GIVEN RECORDS ::
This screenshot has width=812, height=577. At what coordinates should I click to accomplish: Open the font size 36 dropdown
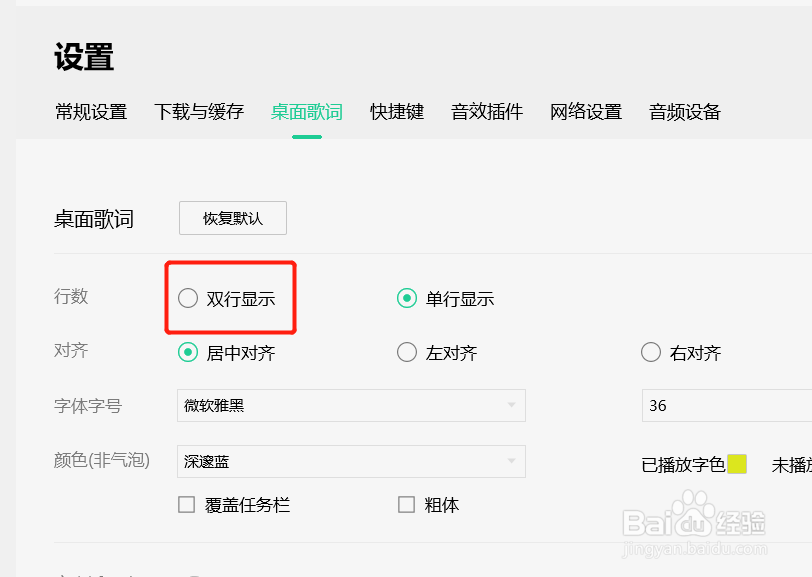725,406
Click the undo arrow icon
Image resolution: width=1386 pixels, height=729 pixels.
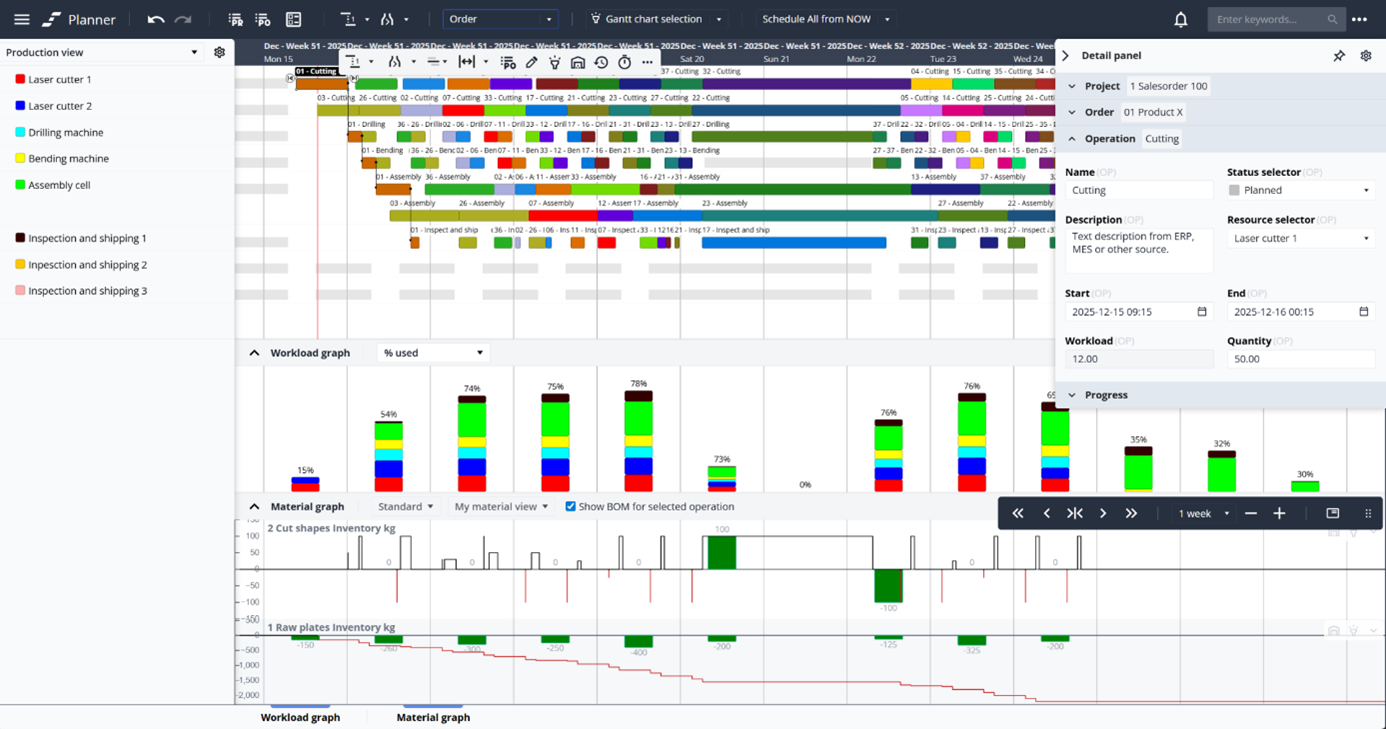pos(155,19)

WHAT THE EXERCISE ASKS :: Find the line with "Click the undo arrow icon". Reproduce it and every line after it through the last line above exactly, leaving out the pictures.

ANSWER SECTION ::
Click the undo arrow icon
Image resolution: width=1386 pixels, height=729 pixels.
pos(155,19)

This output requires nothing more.